◆ **EXERCISE PROMPT**: The answer must be an exact transcription of all the records below.

(Saved entries)
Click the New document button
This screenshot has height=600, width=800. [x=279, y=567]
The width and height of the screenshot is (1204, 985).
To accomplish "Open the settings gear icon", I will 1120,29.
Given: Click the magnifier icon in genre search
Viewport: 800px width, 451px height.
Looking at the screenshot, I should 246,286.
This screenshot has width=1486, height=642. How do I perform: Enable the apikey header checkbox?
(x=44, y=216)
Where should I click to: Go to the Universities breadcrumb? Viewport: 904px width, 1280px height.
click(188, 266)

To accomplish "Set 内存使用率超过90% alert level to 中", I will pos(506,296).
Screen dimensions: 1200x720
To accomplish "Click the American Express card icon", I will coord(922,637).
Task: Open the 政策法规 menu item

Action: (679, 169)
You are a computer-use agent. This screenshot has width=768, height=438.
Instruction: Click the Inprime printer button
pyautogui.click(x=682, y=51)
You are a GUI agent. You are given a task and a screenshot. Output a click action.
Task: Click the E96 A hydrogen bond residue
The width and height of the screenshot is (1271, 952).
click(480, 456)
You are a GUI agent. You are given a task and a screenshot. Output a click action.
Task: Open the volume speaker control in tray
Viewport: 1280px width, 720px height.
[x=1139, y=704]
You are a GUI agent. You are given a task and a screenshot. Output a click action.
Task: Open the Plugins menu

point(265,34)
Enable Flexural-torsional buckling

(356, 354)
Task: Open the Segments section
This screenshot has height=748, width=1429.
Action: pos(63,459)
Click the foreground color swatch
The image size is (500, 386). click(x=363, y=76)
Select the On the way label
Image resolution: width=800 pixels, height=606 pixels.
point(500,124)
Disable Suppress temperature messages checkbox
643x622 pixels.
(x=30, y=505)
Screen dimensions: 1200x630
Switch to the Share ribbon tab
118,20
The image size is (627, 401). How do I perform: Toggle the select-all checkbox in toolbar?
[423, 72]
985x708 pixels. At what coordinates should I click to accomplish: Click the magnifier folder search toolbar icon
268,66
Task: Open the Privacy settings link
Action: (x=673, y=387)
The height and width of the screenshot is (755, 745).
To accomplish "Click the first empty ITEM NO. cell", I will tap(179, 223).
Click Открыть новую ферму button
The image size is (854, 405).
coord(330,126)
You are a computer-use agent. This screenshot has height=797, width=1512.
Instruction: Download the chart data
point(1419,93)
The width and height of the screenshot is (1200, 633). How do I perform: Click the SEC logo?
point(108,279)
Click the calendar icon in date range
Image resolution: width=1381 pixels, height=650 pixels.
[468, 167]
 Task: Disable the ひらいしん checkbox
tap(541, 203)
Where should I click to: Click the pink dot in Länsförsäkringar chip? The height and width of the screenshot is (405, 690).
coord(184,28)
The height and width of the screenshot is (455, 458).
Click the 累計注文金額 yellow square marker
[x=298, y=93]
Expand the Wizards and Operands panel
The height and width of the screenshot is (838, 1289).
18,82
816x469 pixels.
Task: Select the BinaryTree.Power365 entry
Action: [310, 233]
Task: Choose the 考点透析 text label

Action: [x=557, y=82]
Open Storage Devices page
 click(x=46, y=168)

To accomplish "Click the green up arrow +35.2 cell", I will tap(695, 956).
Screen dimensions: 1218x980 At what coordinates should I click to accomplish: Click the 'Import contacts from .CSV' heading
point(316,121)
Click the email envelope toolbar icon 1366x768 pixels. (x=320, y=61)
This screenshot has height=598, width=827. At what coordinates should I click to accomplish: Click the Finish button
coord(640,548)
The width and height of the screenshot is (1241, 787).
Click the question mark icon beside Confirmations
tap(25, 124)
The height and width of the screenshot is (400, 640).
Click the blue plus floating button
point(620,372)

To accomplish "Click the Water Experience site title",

◆ **ANSWER SPACE**:
Click the New document button
This screenshot has height=600, width=800. [x=279, y=567]
The width and height of the screenshot is (1204, 985).
To accomplish "Open the settings gear icon", I will 1120,29.
Given: Click the magnifier icon in genre search
Viewport: 800px width, 451px height.
Looking at the screenshot, I should 246,286.
This screenshot has width=1486, height=642. How do I perform: Enable the apikey header checkbox?
(x=44, y=216)
Where should I click to: Go to the Universities breadcrumb? Viewport: 904px width, 1280px height.
click(188, 266)

To accomplish "Set 内存使用率超过90% alert level to 中", I will pos(506,296).
Screen dimensions: 1200x720
To accomplish "Click the American Express card icon", I will coord(922,637).
Task: Open the 政策法规 menu item

Action: (679, 169)
You are a computer-use agent. This screenshot has width=768, height=438.
Instruction: Click the Inprime printer button
pyautogui.click(x=682, y=51)
You are a GUI agent. You are given a task and a screenshot. Output a click action.
Task: Click the E96 A hydrogen bond residue
The width and height of the screenshot is (1271, 952).
click(480, 456)
You are a GUI agent. You are given a task and a screenshot. Output a click action.
Task: Open the volume speaker control in tray
Viewport: 1280px width, 720px height.
[x=1139, y=704]
You are a GUI agent. You are given a task and a screenshot. Output a click action.
Task: Open the Plugins menu

point(265,34)
Enable Flexural-torsional buckling

(356, 354)
Task: Open the Segments section
This screenshot has height=748, width=1429.
Action: pos(63,459)
Click the foreground color swatch
The image size is (500, 386). click(x=363, y=76)
Select the On the way label
Image resolution: width=800 pixels, height=606 pixels.
point(500,124)
Disable Suppress temperature messages checkbox
643x622 pixels.
(x=30, y=505)
Screen dimensions: 1200x630
Switch to the Share ribbon tab
118,20
The image size is (627, 401). How do I perform: Toggle the select-all checkbox in toolbar?
[423, 72]
985x708 pixels. At what coordinates should I click to accomplish: Click the magnifier folder search toolbar icon
268,66
Task: Open the Privacy settings link
Action: (x=673, y=387)
The height and width of the screenshot is (755, 745).
To accomplish "Click the first empty ITEM NO. cell", I will tap(179, 223).
Click Открыть новую ферму button
The image size is (854, 405).
coord(330,126)
You are a computer-use agent. This screenshot has height=797, width=1512.
Instruction: Download the chart data
point(1419,93)
The width and height of the screenshot is (1200, 633). How do I perform: Click the SEC logo?
point(108,279)
Click the calendar icon in date range
Image resolution: width=1381 pixels, height=650 pixels.
[468, 167]
 Task: Disable the ひらいしん checkbox
tap(541, 203)
Where should I click to: Click the pink dot in Länsförsäkringar chip? The height and width of the screenshot is (405, 690).
coord(184,28)
The height and width of the screenshot is (455, 458).
Click the 累計注文金額 yellow square marker
[x=298, y=93]
Expand the Wizards and Operands panel
The height and width of the screenshot is (838, 1289).
18,82
816x469 pixels.
Task: Select the BinaryTree.Power365 entry
Action: [310, 233]
Task: Choose the 考点透析 text label

Action: [x=557, y=82]
Open Storage Devices page
 click(x=46, y=168)

To accomplish "Click the green up arrow +35.2 cell", I will tap(695, 956).
Screen dimensions: 1218x980 At what coordinates should I click to accomplish: Click the 'Import contacts from .CSV' heading
point(316,121)
Click the email envelope toolbar icon 1366x768 pixels. (x=320, y=61)
This screenshot has height=598, width=827. At what coordinates should I click to accomplish: Click the Finish button
coord(640,548)
The width and height of the screenshot is (1241, 787).
Click the question mark icon beside Confirmations
tap(25, 124)
The height and width of the screenshot is (400, 640).
Click the blue plus floating button
point(620,372)

To accomplish "Click the Water Experience site title",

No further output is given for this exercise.